Liam y sus hombres atravesaron los bosques de Aylesbury, la capital del condado de Buchinghamshire, al sur de Inglaterra. Al llegar a la parte más meridional, volvieron a detenerse. Las filas de árboles formaban espesos muros a su alrededor. Algunos eran centenarios y se resquebrajaban abriendo heridas en los troncos.

Liam guió a su caballo por un pequeño sendero que zigzagueaba a su derecha. El animal pifió ligeramente.

—Shhh… —susurró Liam, acariciándole el cuello.

Giró el rostro, prestando atención a su alrededor. En el límite de su campo visual apareció una mancha blanca. Torció las riendas y condujo a su semental negro hacia el lugar donde descansaba aquella sombra que permanecía inmóvil.

Se detuvo a unos cuantos metros y aproximó la antorcha. El contorno de la silueta de Harper apenas se adivinaba en la oscuridad de la noche.
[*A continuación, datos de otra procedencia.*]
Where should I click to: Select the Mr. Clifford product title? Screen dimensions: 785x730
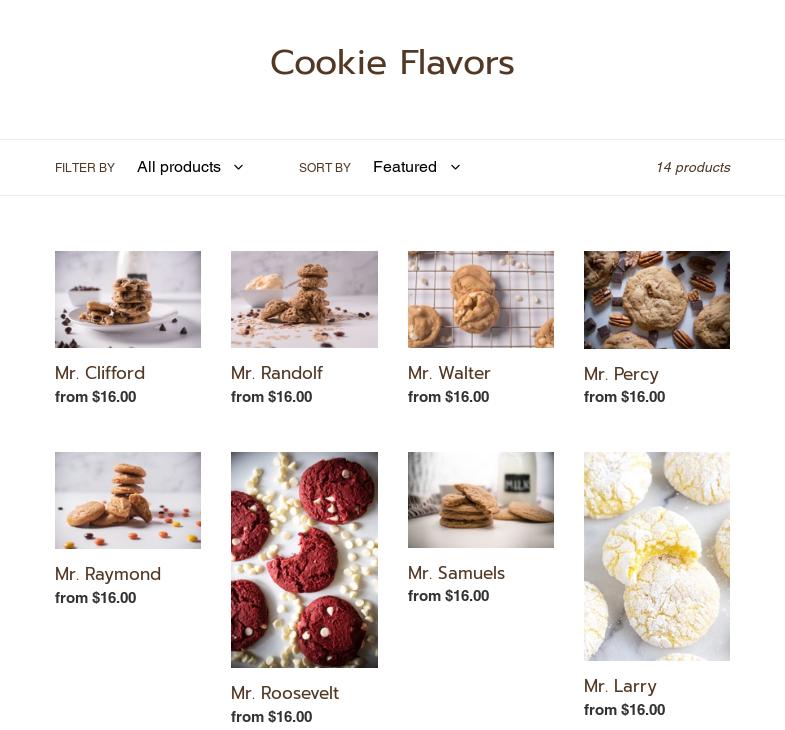point(100,373)
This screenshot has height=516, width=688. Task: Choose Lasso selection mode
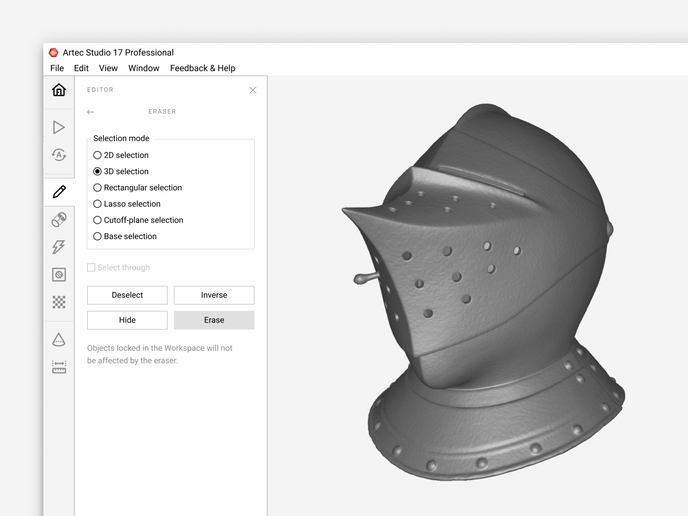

Pero pudo ver que dormía acurrucado en el hueco de un árbol de tronco robusto y ancho. Respiró aliviado al tiempo que esbozaba una tenue sonrisa.

—¿Todo bien, señor? —preguntó el hombre rubio de piel pálida cuando se acercó a él.

Liam se llevó el dedo índice a los labios y le indicó que bajara la voz mientras señalaba con la cabeza al niño. El hombre arqueó las cejas. Harper parecía un ángel, inocente e indefenso.

—Por todos los santos —masculló el hombre. La boca se abrió en una sonrisa.

Liam le entregó su antorcha y se apeó del caballo. Con cuidado cogió a Harper y lo sacó del hueco del árbol. El pequeño estaba tan profundamente dormido que no se enteró de nada.

—Menudo susto nos has dado —siseó Liam, apartándole un mechón de pelo que le caía por la frente.

Liam dirigió una mirada al hombre rubio.

—Tratad de localizar al resto de partidas y decidles que detengan la búsqueda, que Harper ya ha aparecido —indicó.

—Sí, señor —se apresuró a responder el hombre, que se giró rápidamente y fue a informar a los demás.